**Exercises**
1. Decide whether each statement below agrees with the supplementary deed, answering yes or no and quoting the deciding words of the deed. (a) BEKO B.V. was once called "Ardutch B.V." (b) The contribution agreement was entered into on 16 January 2024. (c) Whirlpool Corporation's principal place of business is in Benton Harbor.
2. In the listing, print the lines between the one holding "Screen dimensions: 1369x896" and the one holding "(x=141, y=216)", inclusive.

**Passage**
SUPPLEMENTARY DEED TO CONTRIBUTION AGREEMENT
DATED March 28, 2024
BETWEEN
(1)BEKO B.V., a company incorporated in the Netherlands with registered number 34166639 and having its registered office at Nieuwe Herengracht 119, 1011SB Amsterdam, Netherlands and formerly known as “Ardutch B.V.” (“Ardutch”);
(2)ARÇELIK A.Ş. a company incorporated in Turkey with registered number 54957 and having its registered office at Sütlüce Karaağaç Caddesi No: 2/6 Beyoğlu 34445 Istanbul, Turkey (the “Ardutch Guarantor”);
(3)WHIRLPOOL EMEA HOLDINGS LLC, a Delaware limited liability company with registered number 722986 having its principal place of business at 2000 M-63 N, Benton Harbor, MI 49022 (“Whirlpool” and together with Ardutch, the “Sellers”);
(4)WHIRLPOOL CORPORATION a Delaware corporation with registered number 491117 having its principal place of business at 2000 M-63 N, Benton Harbor, MI 49022 (the “Whirlpool Guarantor” and together with the Ardutch Guarantor, the “Guarantors”); and
(5)BEKO EUROPE B.V., a company incorporated in the Netherlands with registered number 88850528 and having its registered office at Nieuwe Herengracht 119, 1011SB Amsterdam, Netherlands (the “Buyer”),
together, the "Parties".
WHEREAS
(A)On 16 January 2023, the Parties entered into a contribution agreement relating to: (i) the contribution of shares to the Buyer; and (ii) the formation of a joint venture, (as amended from time to time) (the “Contribution Agreement”).
(B)Pursuant to Clause 19.1 of the Contribution Agreement, unless otherwise agreed in writing between the Sellers, Whirlpool shall be liable for (amongst other things) satisfying the terms of any Whirlpool Awards and Whirlpool Award Payroll Costs. Further, pursuant to Clause 19.5 of the Contribution Agreement, the treatment of any annual discretionary bonus for any Whirlpool In-Scope Employee for the financial year in which Completion occurs will be agreed in principle between the Sellers before Completion. The Parties now wish to agree the treatment of such Whirlpool Awards, Whirlpool Award Payroll Costs and Whirlpool bonuses in accordance with the terms of this Deed.

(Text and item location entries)
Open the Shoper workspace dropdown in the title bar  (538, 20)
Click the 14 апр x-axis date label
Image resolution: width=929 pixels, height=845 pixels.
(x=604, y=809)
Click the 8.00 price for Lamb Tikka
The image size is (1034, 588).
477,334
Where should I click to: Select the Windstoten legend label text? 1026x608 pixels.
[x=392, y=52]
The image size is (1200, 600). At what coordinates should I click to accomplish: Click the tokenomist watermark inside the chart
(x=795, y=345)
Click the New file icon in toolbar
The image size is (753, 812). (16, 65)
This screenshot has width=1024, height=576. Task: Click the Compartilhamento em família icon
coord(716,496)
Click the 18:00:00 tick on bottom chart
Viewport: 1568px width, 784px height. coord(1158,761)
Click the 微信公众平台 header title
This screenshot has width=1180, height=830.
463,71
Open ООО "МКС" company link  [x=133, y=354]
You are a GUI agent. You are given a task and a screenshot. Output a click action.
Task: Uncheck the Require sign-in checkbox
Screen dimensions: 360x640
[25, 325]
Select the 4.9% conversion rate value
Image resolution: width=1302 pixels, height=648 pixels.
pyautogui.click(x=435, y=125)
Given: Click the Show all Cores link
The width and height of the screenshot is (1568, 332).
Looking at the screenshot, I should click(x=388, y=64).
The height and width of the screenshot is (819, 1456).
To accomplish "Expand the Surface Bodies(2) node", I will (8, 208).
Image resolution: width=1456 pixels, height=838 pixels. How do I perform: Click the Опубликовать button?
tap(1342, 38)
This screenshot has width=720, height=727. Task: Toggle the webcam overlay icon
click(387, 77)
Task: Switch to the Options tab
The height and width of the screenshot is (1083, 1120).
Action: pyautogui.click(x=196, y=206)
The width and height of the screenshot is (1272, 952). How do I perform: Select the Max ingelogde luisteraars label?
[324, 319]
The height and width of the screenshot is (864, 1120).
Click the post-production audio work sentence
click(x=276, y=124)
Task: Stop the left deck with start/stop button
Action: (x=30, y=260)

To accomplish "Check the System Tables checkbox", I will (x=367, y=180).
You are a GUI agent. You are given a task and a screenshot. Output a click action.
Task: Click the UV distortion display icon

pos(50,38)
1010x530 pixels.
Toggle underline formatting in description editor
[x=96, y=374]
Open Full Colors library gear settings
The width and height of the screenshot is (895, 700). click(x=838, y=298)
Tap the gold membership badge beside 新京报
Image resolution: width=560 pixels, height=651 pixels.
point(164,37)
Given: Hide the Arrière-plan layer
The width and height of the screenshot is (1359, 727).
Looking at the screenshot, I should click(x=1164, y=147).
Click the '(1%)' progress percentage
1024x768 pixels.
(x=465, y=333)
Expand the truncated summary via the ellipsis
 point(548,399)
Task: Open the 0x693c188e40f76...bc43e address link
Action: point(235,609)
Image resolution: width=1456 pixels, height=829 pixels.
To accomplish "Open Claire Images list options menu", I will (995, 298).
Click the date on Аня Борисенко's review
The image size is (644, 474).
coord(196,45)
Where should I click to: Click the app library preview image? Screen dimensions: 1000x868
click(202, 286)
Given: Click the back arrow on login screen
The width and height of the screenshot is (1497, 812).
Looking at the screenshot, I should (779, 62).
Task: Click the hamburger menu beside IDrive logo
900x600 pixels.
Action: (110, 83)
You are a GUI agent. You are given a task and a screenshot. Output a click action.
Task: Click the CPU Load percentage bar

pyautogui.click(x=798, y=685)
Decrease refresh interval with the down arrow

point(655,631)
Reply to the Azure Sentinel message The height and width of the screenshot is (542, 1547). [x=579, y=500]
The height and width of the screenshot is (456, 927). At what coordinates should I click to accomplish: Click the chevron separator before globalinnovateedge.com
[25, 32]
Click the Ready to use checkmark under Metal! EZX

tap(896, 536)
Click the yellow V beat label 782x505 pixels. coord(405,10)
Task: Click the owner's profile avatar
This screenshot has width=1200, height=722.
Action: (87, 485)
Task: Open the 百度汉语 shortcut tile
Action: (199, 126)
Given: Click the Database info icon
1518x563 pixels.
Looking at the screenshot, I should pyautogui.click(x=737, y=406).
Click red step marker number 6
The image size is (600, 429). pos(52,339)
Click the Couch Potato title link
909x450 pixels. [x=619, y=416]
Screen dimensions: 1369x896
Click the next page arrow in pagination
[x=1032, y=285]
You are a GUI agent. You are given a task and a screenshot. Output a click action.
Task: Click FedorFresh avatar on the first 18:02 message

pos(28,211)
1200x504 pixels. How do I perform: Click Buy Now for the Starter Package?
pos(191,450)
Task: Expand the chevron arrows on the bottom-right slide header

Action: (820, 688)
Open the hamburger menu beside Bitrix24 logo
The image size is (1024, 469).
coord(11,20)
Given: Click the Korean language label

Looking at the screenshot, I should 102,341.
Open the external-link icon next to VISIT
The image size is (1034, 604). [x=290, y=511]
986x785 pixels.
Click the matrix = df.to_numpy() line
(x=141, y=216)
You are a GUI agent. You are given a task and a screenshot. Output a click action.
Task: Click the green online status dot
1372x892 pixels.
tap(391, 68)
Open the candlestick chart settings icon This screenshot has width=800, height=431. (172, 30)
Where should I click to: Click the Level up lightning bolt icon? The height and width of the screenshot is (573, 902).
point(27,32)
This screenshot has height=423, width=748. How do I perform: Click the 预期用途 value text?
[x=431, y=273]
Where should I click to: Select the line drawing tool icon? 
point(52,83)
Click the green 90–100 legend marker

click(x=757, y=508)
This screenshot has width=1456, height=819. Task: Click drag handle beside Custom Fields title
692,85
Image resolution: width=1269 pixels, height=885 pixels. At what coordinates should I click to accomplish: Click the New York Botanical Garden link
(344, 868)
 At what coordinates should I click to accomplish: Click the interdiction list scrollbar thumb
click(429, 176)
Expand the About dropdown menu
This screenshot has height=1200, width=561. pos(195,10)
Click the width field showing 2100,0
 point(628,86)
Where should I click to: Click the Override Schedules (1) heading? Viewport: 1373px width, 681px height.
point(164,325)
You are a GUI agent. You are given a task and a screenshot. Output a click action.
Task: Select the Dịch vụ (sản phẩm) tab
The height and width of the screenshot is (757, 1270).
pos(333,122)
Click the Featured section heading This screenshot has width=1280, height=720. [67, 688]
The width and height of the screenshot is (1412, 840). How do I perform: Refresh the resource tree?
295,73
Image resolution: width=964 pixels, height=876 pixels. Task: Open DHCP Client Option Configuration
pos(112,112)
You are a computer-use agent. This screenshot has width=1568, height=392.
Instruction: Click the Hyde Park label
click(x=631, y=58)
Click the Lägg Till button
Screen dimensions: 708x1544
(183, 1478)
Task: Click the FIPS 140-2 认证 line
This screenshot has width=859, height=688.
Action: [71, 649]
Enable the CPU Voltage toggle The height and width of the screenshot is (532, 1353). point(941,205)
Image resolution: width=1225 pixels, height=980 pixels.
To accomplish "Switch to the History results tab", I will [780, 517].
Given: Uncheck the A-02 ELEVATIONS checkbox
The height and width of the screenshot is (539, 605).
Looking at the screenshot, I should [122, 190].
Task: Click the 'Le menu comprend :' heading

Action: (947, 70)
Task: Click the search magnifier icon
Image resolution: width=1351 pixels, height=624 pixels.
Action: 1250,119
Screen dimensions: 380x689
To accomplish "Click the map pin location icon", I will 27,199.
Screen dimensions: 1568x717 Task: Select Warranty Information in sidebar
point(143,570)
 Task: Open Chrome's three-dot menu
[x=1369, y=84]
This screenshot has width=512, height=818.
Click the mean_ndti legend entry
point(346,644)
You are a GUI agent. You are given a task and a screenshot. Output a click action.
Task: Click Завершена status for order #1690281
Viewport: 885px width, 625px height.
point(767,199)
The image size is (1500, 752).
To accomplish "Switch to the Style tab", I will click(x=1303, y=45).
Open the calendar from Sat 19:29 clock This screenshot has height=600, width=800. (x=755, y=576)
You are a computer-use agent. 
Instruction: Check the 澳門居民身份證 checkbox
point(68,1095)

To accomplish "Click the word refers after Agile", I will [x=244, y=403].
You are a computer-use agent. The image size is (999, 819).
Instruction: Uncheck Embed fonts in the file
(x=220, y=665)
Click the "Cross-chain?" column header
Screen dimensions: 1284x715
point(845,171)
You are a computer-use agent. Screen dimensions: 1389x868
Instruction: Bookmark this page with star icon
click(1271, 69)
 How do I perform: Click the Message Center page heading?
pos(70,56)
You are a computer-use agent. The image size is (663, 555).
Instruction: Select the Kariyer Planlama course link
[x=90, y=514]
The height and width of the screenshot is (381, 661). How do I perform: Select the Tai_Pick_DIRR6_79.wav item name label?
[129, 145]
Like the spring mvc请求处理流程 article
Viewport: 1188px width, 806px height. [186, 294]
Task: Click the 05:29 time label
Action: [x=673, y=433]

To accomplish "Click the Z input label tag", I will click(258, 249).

**Answers for the exercise**
1.
(a) Yes: "formerly known as “Ardutch B.V.”"
(b) No: "On 16 January 2023, the Parties entered into a contribution agreement"
(c) Yes: "WHIRLPOOL CORPORATION a Delaware corporation with registered number 491117 having its principal place of business at 2000 M-63 N, Benton Harbor, MI 49022"

2.
Screen dimensions: 1369x896
Click the next page arrow in pagination
[x=1032, y=285]
You are a GUI agent. You are given a task and a screenshot. Output a click action.
Task: Click FedorFresh avatar on the first 18:02 message

pos(28,211)
1200x504 pixels. How do I perform: Click Buy Now for the Starter Package?
pos(191,450)
Task: Expand the chevron arrows on the bottom-right slide header

Action: (820, 688)
Open the hamburger menu beside Bitrix24 logo
The image size is (1024, 469).
coord(11,20)
Given: Click the Korean language label

Looking at the screenshot, I should 102,341.
Open the external-link icon next to VISIT
The image size is (1034, 604). [x=290, y=511]
986x785 pixels.
Click the matrix = df.to_numpy() line
(x=141, y=216)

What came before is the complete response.